→ **PASSAGE**
If you’ve worked a decent amount with databases in the past, you’ll know that “one does not simply move data from one database to another.”
Before we get to your grandpappy, let’s review, in broad strokes, the reasons you’d want to move data from one database to another:
One time - you have a legacy database system that you want to migrate wholesale to a new environment, once
Ongoing - processing data from an external provider on an recurring basis
A team member has created a large amount of data on a local database on their workstation and would like to deploy it to production
QA - you want to run code on a copy of your production data to test code changes (particularly migrations) before deploying them live
One time - you have a spreadsheet that you want to pull into the database, once (for example, someone has typed up a list of reference data in Excel)
Debugging - you have a specific use case that you need to reproduce in your development environment, but you need a few hundred rows of data to do so
And the general approaches you’d take to each:
Use a tool. Microsoft provides one called SQL Server Import and Export Wizard, for example, that also is compatible with Oracle, MySQL, and PostgreSQL.
The provider has developed, or will develop, either a data feed or an API. You’ll have to write code to pick up their file or call their API, make sense of it, and insert it into your own database.

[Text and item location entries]
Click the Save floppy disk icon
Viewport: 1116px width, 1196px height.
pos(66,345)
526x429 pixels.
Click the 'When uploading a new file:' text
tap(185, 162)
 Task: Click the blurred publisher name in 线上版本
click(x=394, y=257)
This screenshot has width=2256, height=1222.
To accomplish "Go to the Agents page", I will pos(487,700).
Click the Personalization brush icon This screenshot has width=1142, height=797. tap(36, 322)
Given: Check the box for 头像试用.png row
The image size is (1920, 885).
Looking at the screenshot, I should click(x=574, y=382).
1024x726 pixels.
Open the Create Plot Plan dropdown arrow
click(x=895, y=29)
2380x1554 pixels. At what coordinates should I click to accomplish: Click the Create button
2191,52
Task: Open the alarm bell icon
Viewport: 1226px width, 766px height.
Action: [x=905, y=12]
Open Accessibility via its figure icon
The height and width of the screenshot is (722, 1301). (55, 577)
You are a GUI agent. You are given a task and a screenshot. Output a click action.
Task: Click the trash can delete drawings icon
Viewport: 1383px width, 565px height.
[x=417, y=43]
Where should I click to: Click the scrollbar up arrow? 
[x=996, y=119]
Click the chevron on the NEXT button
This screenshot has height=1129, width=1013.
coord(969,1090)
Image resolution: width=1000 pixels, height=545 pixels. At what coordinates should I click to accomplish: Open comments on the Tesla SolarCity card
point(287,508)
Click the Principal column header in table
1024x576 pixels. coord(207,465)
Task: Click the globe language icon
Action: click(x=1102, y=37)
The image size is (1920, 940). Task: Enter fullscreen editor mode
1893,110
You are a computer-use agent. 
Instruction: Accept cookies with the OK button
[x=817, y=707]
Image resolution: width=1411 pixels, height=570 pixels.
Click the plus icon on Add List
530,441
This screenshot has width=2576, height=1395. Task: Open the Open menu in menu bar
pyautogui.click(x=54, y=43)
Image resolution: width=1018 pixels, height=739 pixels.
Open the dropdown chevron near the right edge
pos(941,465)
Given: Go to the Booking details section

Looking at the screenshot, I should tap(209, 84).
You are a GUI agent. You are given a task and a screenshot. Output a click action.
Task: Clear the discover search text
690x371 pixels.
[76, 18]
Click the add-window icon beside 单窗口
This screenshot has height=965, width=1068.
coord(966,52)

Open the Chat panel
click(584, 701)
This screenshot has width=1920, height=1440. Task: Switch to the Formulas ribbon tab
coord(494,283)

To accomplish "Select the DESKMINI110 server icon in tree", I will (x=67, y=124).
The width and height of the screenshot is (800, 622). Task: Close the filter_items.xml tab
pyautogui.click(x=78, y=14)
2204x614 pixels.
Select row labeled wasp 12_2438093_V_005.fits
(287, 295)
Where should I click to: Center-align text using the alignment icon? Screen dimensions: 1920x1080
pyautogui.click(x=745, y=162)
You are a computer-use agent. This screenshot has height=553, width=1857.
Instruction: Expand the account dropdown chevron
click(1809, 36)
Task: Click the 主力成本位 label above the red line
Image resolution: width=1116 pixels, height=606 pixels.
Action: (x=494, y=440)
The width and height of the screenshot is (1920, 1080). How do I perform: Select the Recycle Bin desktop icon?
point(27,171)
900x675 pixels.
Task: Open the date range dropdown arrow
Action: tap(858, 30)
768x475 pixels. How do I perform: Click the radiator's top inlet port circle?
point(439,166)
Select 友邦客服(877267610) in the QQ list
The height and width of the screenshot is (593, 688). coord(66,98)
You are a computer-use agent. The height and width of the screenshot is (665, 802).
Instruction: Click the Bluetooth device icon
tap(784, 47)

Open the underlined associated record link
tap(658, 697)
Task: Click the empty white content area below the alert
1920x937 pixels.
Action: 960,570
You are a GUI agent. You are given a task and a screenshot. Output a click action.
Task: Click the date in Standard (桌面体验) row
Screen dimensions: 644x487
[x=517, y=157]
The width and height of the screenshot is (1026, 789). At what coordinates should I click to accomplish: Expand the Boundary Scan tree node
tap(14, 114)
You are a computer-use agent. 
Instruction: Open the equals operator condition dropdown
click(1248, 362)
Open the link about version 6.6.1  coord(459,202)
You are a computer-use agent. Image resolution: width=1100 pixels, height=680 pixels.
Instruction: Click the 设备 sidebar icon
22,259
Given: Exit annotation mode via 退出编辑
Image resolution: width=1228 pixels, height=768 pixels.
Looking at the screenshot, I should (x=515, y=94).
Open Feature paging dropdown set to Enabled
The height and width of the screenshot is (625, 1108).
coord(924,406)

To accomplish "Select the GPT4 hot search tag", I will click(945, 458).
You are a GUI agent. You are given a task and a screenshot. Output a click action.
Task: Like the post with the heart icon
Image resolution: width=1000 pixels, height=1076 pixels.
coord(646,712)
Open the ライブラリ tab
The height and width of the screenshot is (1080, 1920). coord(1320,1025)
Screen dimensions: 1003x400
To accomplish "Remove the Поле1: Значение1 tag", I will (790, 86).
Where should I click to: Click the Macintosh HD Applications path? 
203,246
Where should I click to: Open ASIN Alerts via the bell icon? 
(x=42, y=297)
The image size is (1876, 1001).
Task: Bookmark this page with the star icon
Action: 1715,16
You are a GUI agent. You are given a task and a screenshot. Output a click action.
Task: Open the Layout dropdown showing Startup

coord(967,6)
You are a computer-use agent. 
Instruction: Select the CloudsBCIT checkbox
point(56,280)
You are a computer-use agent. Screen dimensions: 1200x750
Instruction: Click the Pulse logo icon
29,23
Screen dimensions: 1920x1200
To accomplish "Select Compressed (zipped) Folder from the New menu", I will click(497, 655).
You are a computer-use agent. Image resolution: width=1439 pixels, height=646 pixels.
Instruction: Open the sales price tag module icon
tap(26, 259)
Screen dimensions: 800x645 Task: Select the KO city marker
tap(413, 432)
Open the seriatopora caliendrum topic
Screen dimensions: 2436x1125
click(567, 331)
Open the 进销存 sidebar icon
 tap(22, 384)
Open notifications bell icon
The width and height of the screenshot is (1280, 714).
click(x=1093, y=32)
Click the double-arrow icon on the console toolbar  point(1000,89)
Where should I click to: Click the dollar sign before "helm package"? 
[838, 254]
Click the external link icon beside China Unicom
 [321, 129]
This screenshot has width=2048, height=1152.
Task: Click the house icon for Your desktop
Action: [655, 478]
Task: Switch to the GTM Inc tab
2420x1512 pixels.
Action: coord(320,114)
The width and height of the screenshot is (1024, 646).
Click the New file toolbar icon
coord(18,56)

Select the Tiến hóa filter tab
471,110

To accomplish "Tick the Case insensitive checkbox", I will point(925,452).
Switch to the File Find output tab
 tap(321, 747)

→ **GIVEN INSTRUCTION A**
In the passage on moving data between databases, why would someone run code on a copy of their production data for QA?
→ **GIVEN INSTRUCTION B**
Output the part of the passage on moving data between databases starting at "Before we get" and ending at "data in Excel)", word for word.
→ **GIVEN INSTRUCTION C**
Continue the passage on moving data between databases, picking up after its last sentence.

→ **RESPONSE A**
The copy lets them test code changes, particularly migrations, before those changes are deployed live.

→ **RESPONSE B**
Before we get to your grandpappy, let’s review, in broad strokes, the reasons you’d want to move data from one database to another:
One time - you have a legacy database system that you want to migrate wholesale to a new environment, once
Ongoing - processing data from an external provider on an recurring basis
A team member has created a large amount of data on a local database on their workstation and would like to deploy it to production
QA - you want to run code on a copy of your production data to test code changes (particularly migrations) before deploying them live
One time - you have a spreadsheet that you want to pull into the database, once (for example, someone has typed up a list of reference data in Excel)

→ **RESPONSE C**
If the data is created by a script, save that script in source control, review it, and then it can run again in production as part of a schedule or your deployment process.
Do a wholesale backup and restore, and then point your scripts and code at the new database.
and 6. - Now it’s time to talk to grandpappy…
Some asides:
#1 and #2 are both larger projects - they’re likely going to require an exercise in mapping schemas, to convert the source’s business and storage concepts to yours.
#2 will require additional work and thought to ensure that you’re updating and deleting as appropriate - more if the provider doesn’t have consistent primary keys.
If they’re overlapping with your own existing entities and data structures, then there’s a potentially huge exercise to disambiguate and deduplicate those entities (is my “Chris Shaffer” the same person as their “Christopher Shaffer”?), find conflicts, and resolve them.
With #3, if you assumed that data can simply be “dragged and dropped” between databases and lost the script (and the data is too large to wrangle manually by copy/pasting into Excel), you can learn those valuable lessons by redoing the project. This process will also help catch the bugs which certainly exist in code that’s outside of source control.
Here’s our spreadsheet:
Now, we can get Excel to write our SQL for us…
="select '" & A2 & "' as ID, '" & B2 & "' as Name, " & C2 & " as SortOrder union all"
And then we can paste it into SQL!
Boom!
I use a merge template as a matter of habit - especially for reference data / enums; it allows you to store it in source control as if it’s code (because your enums are code). It’s also re-runnable, and can be used to instantly rectify any “the reference data is messed up because someone forgot a where clause” issues.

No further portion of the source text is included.